Footstock Soccer Gambling Site Closes, Gives Up UK Gaming License in Wake of Football Index Scandal

  • Investors left Footstock, scared off by the Football Index scandal
  • The company “cannot survive” without funding and has gone into administration
  • Footstock combined deck building, daily fantasy, and stock trading into one soccer gambling site
  • Football Index slashed its dividend per share, tanking share prices and killing account values
Soccer referee holding up a red card
The Football Index scandal has caused investors in the soccer gambling site Footstock to jump ship, forcing the site’s owners to shut it down. [Image: Shutterstock.com]

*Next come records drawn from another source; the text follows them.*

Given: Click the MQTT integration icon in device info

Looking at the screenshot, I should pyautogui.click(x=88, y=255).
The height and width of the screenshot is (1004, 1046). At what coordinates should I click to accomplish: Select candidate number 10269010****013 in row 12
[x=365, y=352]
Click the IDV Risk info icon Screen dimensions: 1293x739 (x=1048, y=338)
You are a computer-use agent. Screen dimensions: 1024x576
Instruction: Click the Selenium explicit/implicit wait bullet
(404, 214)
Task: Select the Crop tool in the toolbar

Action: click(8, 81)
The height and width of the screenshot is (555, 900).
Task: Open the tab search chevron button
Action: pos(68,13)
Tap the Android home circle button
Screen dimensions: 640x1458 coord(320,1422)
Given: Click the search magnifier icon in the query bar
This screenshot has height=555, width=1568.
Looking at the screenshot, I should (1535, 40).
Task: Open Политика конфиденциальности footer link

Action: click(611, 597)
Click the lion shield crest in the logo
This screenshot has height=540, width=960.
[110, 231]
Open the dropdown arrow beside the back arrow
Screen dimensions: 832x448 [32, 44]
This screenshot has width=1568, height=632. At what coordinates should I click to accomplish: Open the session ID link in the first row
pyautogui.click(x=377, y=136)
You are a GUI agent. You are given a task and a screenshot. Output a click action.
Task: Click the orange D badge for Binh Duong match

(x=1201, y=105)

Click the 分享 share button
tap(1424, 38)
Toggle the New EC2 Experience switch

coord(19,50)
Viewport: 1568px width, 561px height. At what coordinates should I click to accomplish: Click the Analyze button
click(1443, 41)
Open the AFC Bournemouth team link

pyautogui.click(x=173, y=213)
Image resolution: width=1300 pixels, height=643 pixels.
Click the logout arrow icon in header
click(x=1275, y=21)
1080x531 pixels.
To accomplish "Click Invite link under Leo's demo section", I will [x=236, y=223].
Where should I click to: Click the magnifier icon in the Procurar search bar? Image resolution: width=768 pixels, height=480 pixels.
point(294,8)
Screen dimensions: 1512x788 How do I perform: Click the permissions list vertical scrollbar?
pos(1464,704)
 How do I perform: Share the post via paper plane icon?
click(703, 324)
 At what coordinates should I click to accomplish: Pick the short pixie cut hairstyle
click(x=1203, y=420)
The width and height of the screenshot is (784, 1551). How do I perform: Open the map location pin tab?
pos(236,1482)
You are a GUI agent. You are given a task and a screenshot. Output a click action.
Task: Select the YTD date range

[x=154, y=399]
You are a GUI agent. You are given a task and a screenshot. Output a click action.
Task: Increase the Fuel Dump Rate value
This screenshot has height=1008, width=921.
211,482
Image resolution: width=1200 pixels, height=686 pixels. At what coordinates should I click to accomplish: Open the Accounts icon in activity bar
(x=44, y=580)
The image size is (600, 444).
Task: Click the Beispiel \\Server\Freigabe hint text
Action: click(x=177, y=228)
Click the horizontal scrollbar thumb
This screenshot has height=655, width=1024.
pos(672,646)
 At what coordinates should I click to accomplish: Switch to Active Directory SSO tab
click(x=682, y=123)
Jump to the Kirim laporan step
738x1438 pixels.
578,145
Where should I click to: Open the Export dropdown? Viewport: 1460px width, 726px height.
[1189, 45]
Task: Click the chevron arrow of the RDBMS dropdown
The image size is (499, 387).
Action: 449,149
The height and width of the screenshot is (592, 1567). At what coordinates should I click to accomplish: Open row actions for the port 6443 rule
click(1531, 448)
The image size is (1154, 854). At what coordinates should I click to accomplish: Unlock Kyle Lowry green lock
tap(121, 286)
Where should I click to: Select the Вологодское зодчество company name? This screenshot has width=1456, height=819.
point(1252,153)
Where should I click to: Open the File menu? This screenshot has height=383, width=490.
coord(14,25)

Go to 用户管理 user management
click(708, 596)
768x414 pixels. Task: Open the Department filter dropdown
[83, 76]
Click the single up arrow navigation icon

Investors bailed, Footstock went under

The fallout from the Football Index scandal continues as soccer trading and fantasy sports site Footstock announced that it has surrendered its UK gambling license and halted operations. In a post on its website, the company said that the “whole sector has been shaken by recent events” and because of this, Footstock has “suffered significant setbacks.”

Expected and necessary funding being put on ice”

While Footstock may have lost customers because of the Football Index fiasco, it appears the real problem is on the investor side. In the message that greets visitors to the site, CEO Oliver Renner said: “Expected and necessary funding being put on ice, we can no longer run our Seedrs campaign and valuable partners are pausing cooperations.”

While Renner said they tried to find a way to keep going, the simple fact is that the Football Index ripples have “crushed” the company and that “without funding, Footstock cannot survive.”

Footstock has gone into administration, which is essentially the UK equivalent of bankruptcy. The site will keep customers informed about what to do with the accounts and their cash balances, in particular.

Gamble any which way

Footstock is – or was – a hybrid soccer gambling site that combined daily fantasy sports, stock trading, and deck building. Because of this, it was very much a “pay to win” type of site, where those with deep pockets had a clear advantage.

Customers would collect soccer player cards and use them to build teams to enter into daily fantasy contests. Cards could be acquired by purchasing packs – effectively a loot box mechanic – or via the marketplace. This is where the stock exchange element comes in. Participants could buy and sell cards on the market, either for the purposes of using them in their competitive fantasy decks or as way to try to make money directly, like a stock market.

Footstock also had a couple pure gambling features. One was roulette, where customers chose one of their cards to be compared against a random user’s card. Whichever had the better site-selected stat(s) won both cards. Additionally, it was possible to end up with an inactive player; users could, for a price, swap them out of their collection for another random card, typically of the same “quality.”

Football Index tanked its own market

The stock market aspect of Footstock is what made it comparable to Football Index in the eyes of many and thus why investors got spooked. Football Index was a betting site on which users could buy and sell “shares” of European professional soccer players. Shares prices, like in the stock market, would rise and fall based on demand, changing the value of one’s portfolio.

The real driver behind the share price fluctuations was the dividend Football Index would pay per share. Depending on how players performed on the field – or even how much they were talked about in the media – the site would pay up to 14p per player share daily. Naturally, the soccer players who generated the highest and most consistent dividends would be in the greatest demand.

This caused share prices to crater, destroying the value of user accounts.

On March 5, however, Football Index announced that because of financial difficulties, it was slashing the maximum dividend per share to 3p. This caused share prices to crater, destroying the value of user accounts. The site also came under fire for creating, or “minting,” new shares and selling them between the time management decided to cut the dividend and when it announced the decision.

British MPs have called for a public inquiry into Football Index’s parent company, BetIndex, and how the UK Gambling Commission could have let things get to this point. The Guardian has also reported that the UKGC was warned about the danger of Football Index’s betting structure back in January 2020.